Sunday, June 25, 2006

Crossmedia journalism (5)

New journalism or crossmedia

In the afternoon the discussion on crossmedia went deeper. The traditional definition was questioned and crossmedia can be found embedded in new journalism.

Paul Molenaar, CEO of Ilse Media, a subsidiary of Finnish publishing company Sanomat Oy, started his presentation from the position that a revolution was going on in journalism (He spoke with a journalistic background, being a alumnus of the organising School of Journalism). Due to new channels journalism is changing. Were traditional journalistic values completeness, correctness and newsworthyness the most important standards, now journalism is evaluated by discussion, rebellious attitude and unfiltered opinion. He also indicated that the present newspapers are 80 percent commodity and the other 20 percent not enough distinguished. This is why a site like news.google.com is a success compared to commodity papers. But he also recognised that there are limits to crossmedia. The consumer/blogger should become a specialist, choose a medium and focus and commercialise his site. Regional newspapers are not there to pass regional news. But they should develop regional communities through various channels.

Peter Verweij, a lector at the School of Journalism, spoke about the end to journalism. Journalism version 1.0 was done; now it is time for journalism 2.1. We move from closed media into open media; sender and receiver have disappeared. What is the role of a journalist in journalism 2.1? His/her task has changed from town cryer to participant and in a local debate. Also his grammer has changed from a story, perhaps illustrated with a photograph to a story of a virtual walk through.

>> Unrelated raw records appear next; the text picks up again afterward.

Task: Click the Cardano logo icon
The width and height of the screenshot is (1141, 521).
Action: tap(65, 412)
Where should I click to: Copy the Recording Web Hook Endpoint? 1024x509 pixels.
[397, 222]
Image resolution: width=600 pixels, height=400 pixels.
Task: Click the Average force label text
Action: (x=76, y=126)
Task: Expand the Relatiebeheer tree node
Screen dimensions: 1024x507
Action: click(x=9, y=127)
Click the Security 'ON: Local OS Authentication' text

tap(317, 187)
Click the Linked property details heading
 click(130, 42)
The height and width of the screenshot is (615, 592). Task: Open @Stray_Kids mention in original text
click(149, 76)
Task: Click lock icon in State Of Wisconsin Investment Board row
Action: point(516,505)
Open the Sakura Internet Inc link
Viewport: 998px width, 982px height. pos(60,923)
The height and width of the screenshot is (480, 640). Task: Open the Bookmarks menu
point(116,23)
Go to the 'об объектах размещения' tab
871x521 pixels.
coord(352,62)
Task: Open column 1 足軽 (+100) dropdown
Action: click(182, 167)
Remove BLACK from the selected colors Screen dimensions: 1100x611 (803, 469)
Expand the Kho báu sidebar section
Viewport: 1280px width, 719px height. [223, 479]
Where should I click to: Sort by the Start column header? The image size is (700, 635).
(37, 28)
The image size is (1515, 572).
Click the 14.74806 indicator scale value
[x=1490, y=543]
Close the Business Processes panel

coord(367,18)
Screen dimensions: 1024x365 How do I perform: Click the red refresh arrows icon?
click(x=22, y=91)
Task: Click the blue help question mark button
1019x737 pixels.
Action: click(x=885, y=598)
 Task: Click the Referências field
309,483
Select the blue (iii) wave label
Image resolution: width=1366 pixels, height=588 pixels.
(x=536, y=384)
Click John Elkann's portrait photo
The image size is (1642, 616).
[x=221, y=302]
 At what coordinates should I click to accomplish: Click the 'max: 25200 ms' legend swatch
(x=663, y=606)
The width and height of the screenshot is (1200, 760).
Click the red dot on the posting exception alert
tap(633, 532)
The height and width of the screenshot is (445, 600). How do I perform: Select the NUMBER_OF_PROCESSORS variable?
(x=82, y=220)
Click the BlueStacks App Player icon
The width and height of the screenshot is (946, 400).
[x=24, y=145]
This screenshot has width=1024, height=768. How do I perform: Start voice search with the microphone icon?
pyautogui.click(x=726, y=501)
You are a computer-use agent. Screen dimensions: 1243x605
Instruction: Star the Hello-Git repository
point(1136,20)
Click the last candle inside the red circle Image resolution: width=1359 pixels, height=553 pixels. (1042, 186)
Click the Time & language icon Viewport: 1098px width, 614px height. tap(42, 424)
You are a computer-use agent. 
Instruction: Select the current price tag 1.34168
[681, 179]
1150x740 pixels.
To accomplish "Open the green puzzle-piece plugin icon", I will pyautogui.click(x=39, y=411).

The tension between crossmedia and journalism was not solved either. Again civic journalism was more more prominent. Again there was a struggle with the definition of journalism, the values, the newspeak and the use of two or more media. How much will journalism be influenced by crossmedia?

In the Dutch debate following the conference there was a question on the inventor of the term. I am not sure. Only thing I know is that the term crossmedia replaced the term database publishing (create once and produce many times) of the eighties. In the back of my head there is a flickering light saying that someone of Time Warner used the term crossmedia for the first time in 1996 explaining the print-internet partnership. I would love to hear from someone on the origin or first time use of the term crossmedia..Tomorrow I will close off this mini-series with a some conclusions. The discussion on crossmedia is not over yet.